### Extract to read
BRIEF DESCRIPTION OF THE DRAWINGS

[0018] FIG. 1 is an elevation view of a mold device with filaments positioned therein.

[0019] FIG. 2 is a general flow diagram for manufacturing a foldable toothbrush.

[0020] FIG. 3 is an elevation view of a foldable toothbrush.

[0021] FIGS. 4A and 4B are perspective views of toothbrush biscuits.

[0022] FIG. 5 is a system view of a foldable toothbrush manufacturing facility.

[0023] FIG. 6 is a detailed flow diagram for manufacturing a foldable toothbrush.

[0024] FIGS. 7A through 7C are elevation views of a welding device at various stages of operation.

[0025] FIGS. 8A and 8B are side elevation views of a welding device and shaper elements at various stages of operation.

[0026] FIGS. 9A and 9B are elevation views of foldable toothbrushes.

[0027] FIGS. 10A and 10B are perspective views of a mold cavity and toothbrush biscuits.

DETAILED DESCRIPTION OF THE DRAWINGS

[0028] FIG. 1 illustrates a mold device 100 having an upper member 102 and a lower member 104 positionable to define a mold cavity 106 therebetween. The mold cavity 106 defines a parting line 108 that, in the illustrated embodiment is substantially horizontal. A plurality of filaments 110 are positioned at least partially within the mold cavity 106 and are arranged in a linear fashion therein. The filaments 110 extend beyond the mold cavity 106 at a leading edge 112 of the mold cavity 106 and at a lagging edge 114 of the mold cavity. The filaments are positioned to traverse the mold cavity in a substantially linear manner and are disposed in a plane that is substantially parallel to the parting line 108 of the mold cavity 106.

[0029] The upper member 102 and the lower member 104 respectively include internal contoured surfaces 112, 114. These surfaces 112, 114 are desirably contoured to define a narrow strip 116 that projects into the mold cavity 106 and is disposed linearly across the length of the mold cavity 106. The narrow strip 116 is configured to form a living hinge along a longitudinal axis of a toothbrush formed within the mold cavity. The filaments 110 are desirably positioned within the mold cavity to traverse the narrow strip 116 in a substantially orthogonal manner. The surfaces 112, 114 are also contoured to define exit regions 118, 120 of the mold cavity 106.

[0030] In a typical embodiment, cutting elements (not shown) can be provided to cut the filaments 110 and thereby define ends of the toothbrush bristles. Additionally, shaper elements (not shown) can be provided adjacent to the mold device 100 to apply a shaping force during the mold process to the portions of filaments 110 that extend beyond the mold cavity 106 at either or both of the leading edge 112 and the lagging edge 114. Also, a nozzle (not shown) will typically be available for injecting a flowable plastic material into the mold cavity 106.

### Input data
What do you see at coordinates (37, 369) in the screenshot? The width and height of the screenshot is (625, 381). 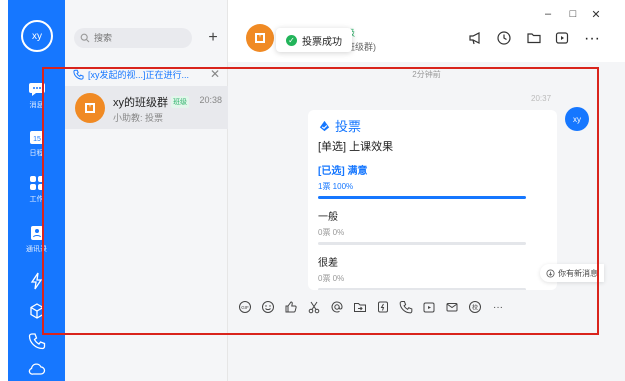 I see `cloud-icon` at bounding box center [37, 369].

### Try it
List every component that the toothbrush patent excerpt above marks as "(not shown)".

### Solution for this problem
- Cutting elements
- Shaper elements
- A nozzle